The multiple accounts is just a way to 'segregate' the money in his head, it is more for psychological purposes.
 
Quote from ProfitTakgFool:

I use a double down strategy under certain situations (I would have to go into great length to explain what these situations are...perhaps another day), and it's something that I have found to be very powerful if it is used correctly. Now it's time to take that strategy one step further. I have 2 futures (actually 3 if you count IB) trading accounts and what I've found is if I have to use the DD 3 is usually the magic number so consider the following scenario:

All of these numbers are hypothetical and simplified for obvious reasons. In account Number 1 I buy 1 contract and lose $100. I buy 2 contracts and lose $200, for a total loss of $300. I buy 4 contracts and make $800 for a total profit of $500. In this account I had to work off the $300 loss before I started showing a profit. Now consider the following:

In account Number 2 I don't begin trading until I get to my 3rd DD trade in account Number 1. At this point, I have the option of going with 4 contracts (the current amount in account number 1) or 1 contract. This decision would be based on a number of things, but mainly on the look of the chart and the time of day.

...

A strategy is not a good strategy unless you consider and appreciate the weaknesses of the strategy. You could lose on the 3rd DD in account Number 1 AND account Number 2, which compounds your losses, especially if you take 4 contracts in the 2nd account. But, if you have any confidence in your ability as a trader then this is a very, very powerful strategy!

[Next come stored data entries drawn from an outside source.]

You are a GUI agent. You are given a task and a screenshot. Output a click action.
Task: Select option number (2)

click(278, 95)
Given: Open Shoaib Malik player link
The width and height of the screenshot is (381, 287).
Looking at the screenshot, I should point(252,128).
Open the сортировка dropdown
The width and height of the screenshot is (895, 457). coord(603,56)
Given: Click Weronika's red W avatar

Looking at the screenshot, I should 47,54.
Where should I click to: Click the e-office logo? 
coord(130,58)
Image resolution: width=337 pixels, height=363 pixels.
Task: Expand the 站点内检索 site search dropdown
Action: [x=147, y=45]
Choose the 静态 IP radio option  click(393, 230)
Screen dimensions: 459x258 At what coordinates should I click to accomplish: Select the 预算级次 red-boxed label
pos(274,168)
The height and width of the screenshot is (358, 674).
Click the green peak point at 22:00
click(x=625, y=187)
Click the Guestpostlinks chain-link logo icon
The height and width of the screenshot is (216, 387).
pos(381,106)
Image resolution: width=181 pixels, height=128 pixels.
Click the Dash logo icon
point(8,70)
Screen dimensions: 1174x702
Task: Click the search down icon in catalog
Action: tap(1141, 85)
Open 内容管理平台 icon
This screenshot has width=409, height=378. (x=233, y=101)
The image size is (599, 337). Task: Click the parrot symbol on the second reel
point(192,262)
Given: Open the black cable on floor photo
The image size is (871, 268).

... are you sure that's what he's doing?

I think you need an epiphany.

He's martingaling his ass off, and because the markets chop back and forth so much, he thinks he has a "very powerful futs strategy", which works until it "blows out", which he has admitted, it already has.

JJ

P.S. My posts are no way meant to be insulting or deamining to anyone ... but I most defintiely do belive a trader should handle a straetgy like this as if he were defusing a time bomb, because eventually it can go KA BLOOM!
 
Quote from Epiphany:

In plain english, what the OP is saying is that setup A is not very reliable so he takes a small position, if setup A fails, that is actually a signal, a signal that setup B has a very high probability of working, therefore he doubles his size on the 2nd trade.

So he is basically betting more when he has better odds.

The multiple accounts is just a way to 'segregate' the money in his head, it is more for psychological purposes.

good observation, I think people missed his money management part. There are total stop loss and each trade stop loss. So it is not normal double down but more like DD after getting stop out.

Quote from ProfitTakgFool:

... Once I'm down $X I'm liquidated and locked out until the next day.

Quote from ProfitTakgFool:

I do use stops! I take my losses quickly and double my contracts on the next trade. It's very profitable crap, backed by verifiable records
 
Quote from syswizard:

HELLO - WHERE ARE YOUR STATS ?
Don't tell me you don't track them ?
Who can believe you without these ?

YOU WOULD LOVE TO HAVE PEOPLE GIVE YOU THEIR SYSTEM

eh system wizard
 
Quote from syswizard:

HELLO - WHERE ARE YOUR STATS ?
Don't tell me you don't track them ?
Who can believe you without these ?

I think you are a smart guy

I think you CAN figure system out with stats only

I won't underestimate you

but keep fishing, OP might
 
Quote from syswizard:

HELLO - WHERE ARE YOUR STATS ?
Don't tell me you don't track them ?
Who can believe you without these ?

Of course I track them. My win rate on the DD is nearly 100% this year. I have 1 loss and it was a BIG one but the money I made prior to that and after the fact has easily exceeded the day I got butchered.